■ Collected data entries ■
Content starts

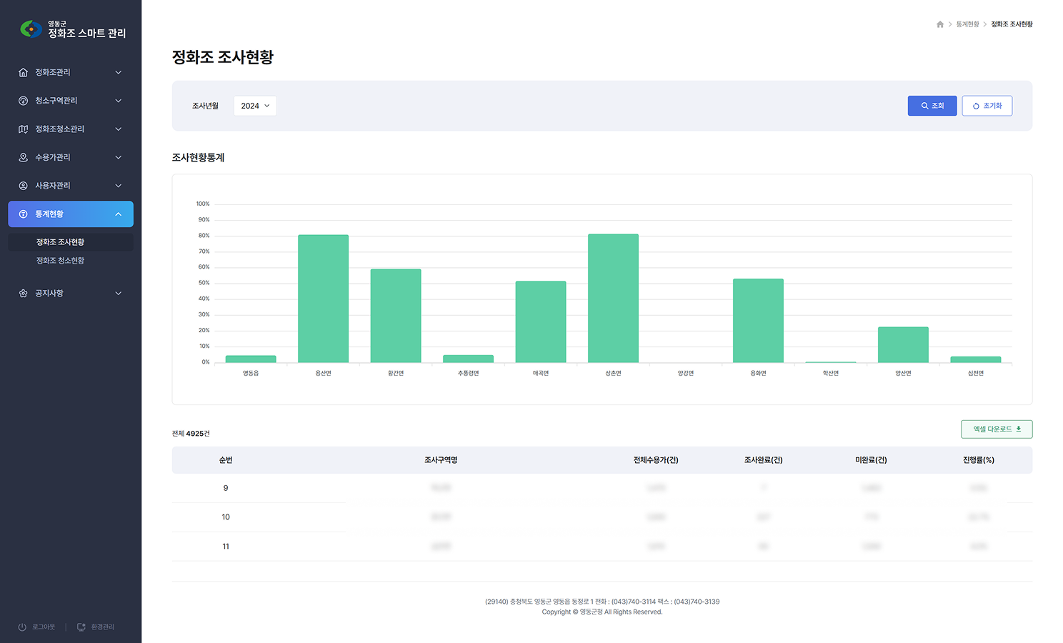Click the 정화조관리 home icon
The image size is (1063, 643).
point(24,72)
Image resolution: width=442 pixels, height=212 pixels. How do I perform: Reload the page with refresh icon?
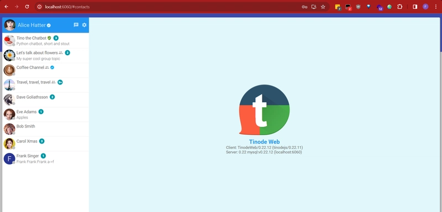pyautogui.click(x=27, y=7)
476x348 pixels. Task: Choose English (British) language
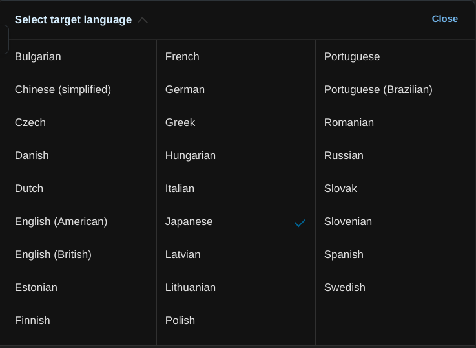click(53, 255)
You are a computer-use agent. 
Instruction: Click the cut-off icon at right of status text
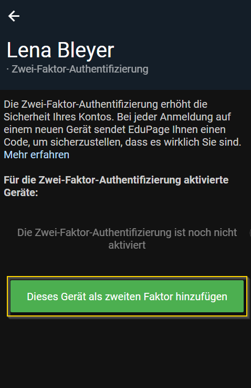coord(250,232)
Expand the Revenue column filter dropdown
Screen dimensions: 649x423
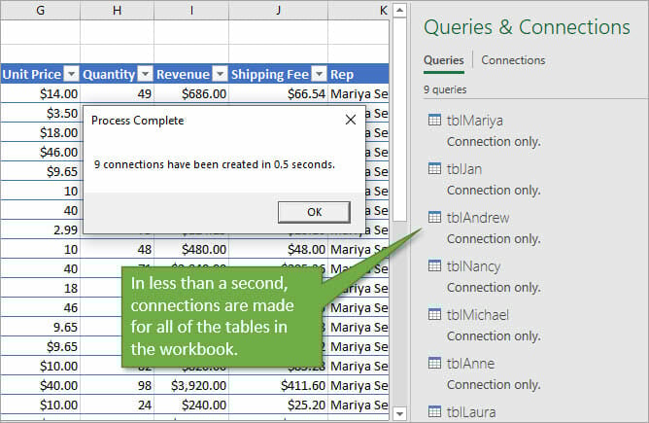[220, 74]
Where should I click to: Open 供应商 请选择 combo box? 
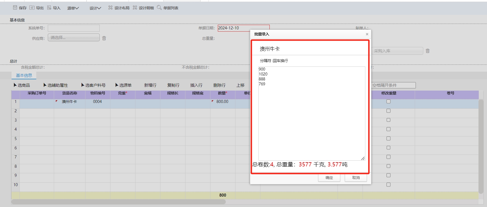pos(74,38)
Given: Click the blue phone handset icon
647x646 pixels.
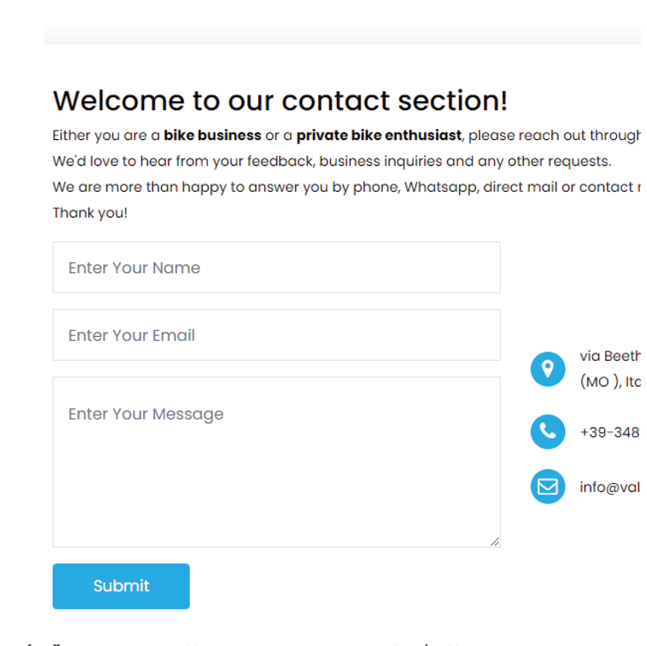Looking at the screenshot, I should coord(548,431).
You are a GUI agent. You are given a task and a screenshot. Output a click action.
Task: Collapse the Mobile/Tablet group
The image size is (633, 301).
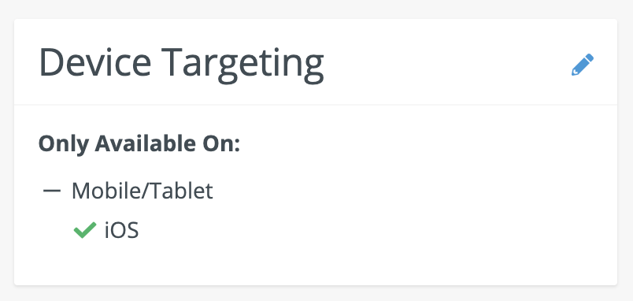tap(52, 191)
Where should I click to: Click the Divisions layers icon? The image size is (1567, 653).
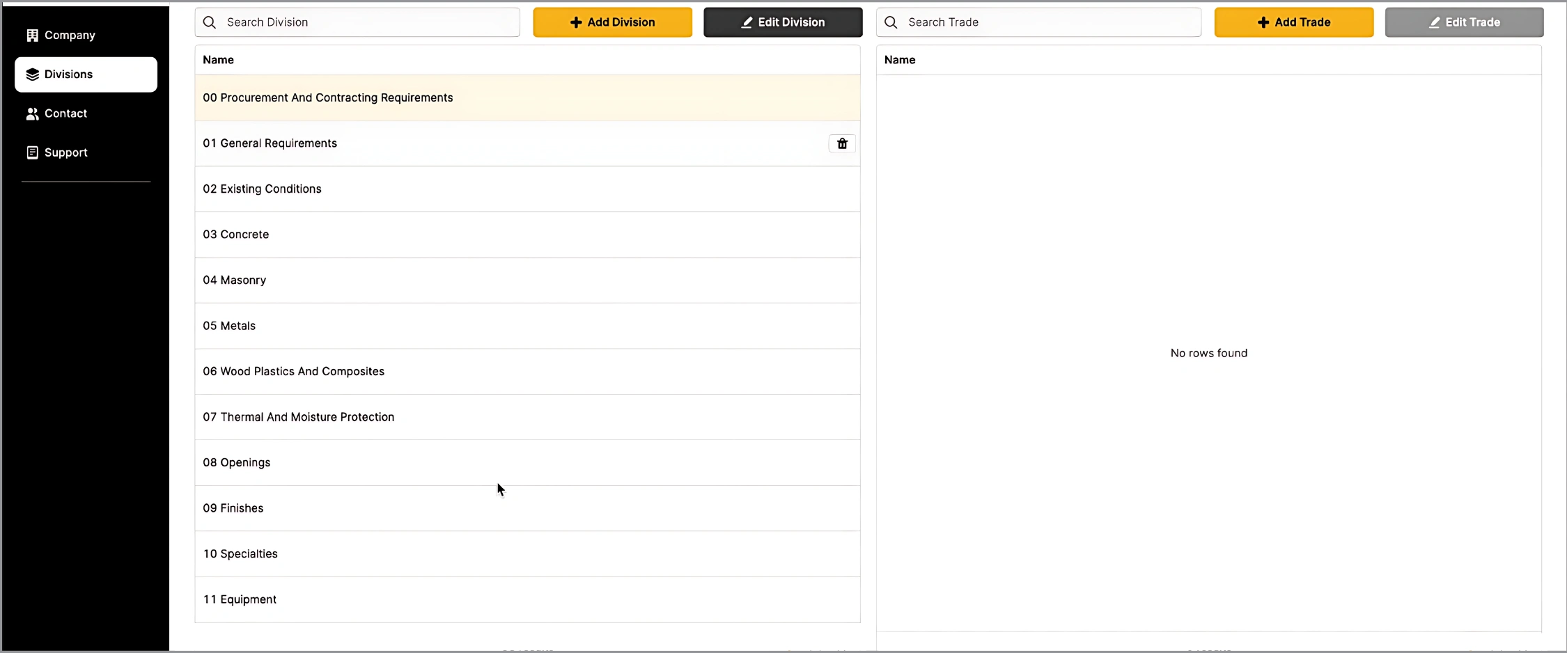pos(32,74)
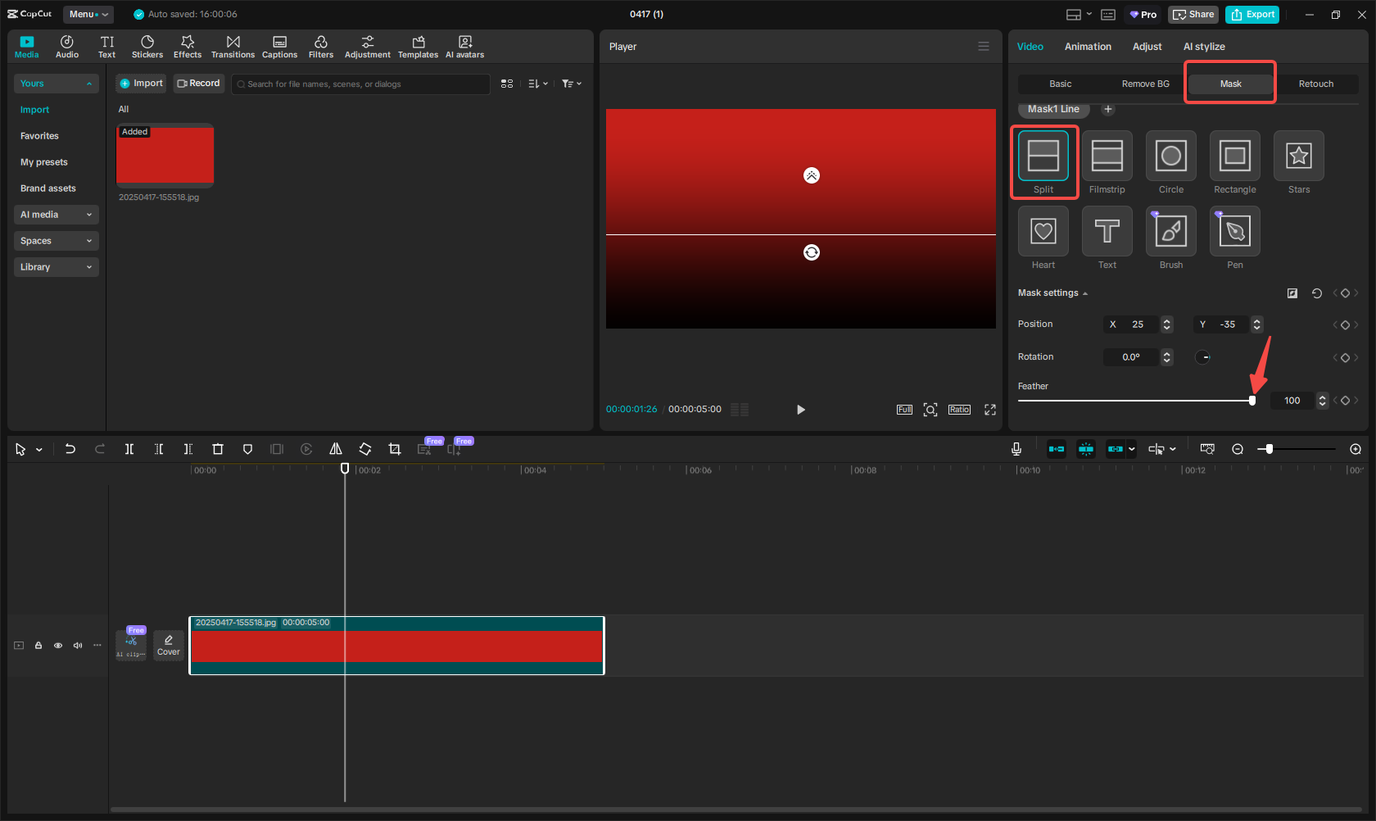Screen dimensions: 1376x821
Task: Select the Circle mask shape
Action: (1170, 156)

Content ends

■ Work to complete ■
An answer containing only the lines from the one holding "Image resolution: width=442" through the close of the entries above, reproduced exactly and stripped of pictures, is expected.

■ Response to the exercise ■
Image resolution: width=442 pixels, height=212 pixels. How do I perform: Reload the page with refresh icon?
pyautogui.click(x=27, y=7)
476x348 pixels. Task: Choose English (British) language
click(53, 255)
You are a computer-use agent. 
Instruction: Click the cut-off icon at right of status text
coord(250,232)
Expand the Revenue column filter dropdown
Screen dimensions: 649x423
[220, 74]
Where should I click to: Open 供应商 请选择 combo box? 
pos(74,38)
Given: Click the blue phone handset icon
647x646 pixels.
Looking at the screenshot, I should coord(548,431).
You are a GUI agent. You are given a task and a screenshot. Output a click action.
Task: Collapse the Mobile/Tablet group
The image size is (633, 301).
tap(52, 191)
Where should I click to: Click the Divisions layers icon? The image size is (1567, 653).
pos(32,74)
Screen dimensions: 1376x821
Task: Select the Circle mask shape
Action: (1170, 156)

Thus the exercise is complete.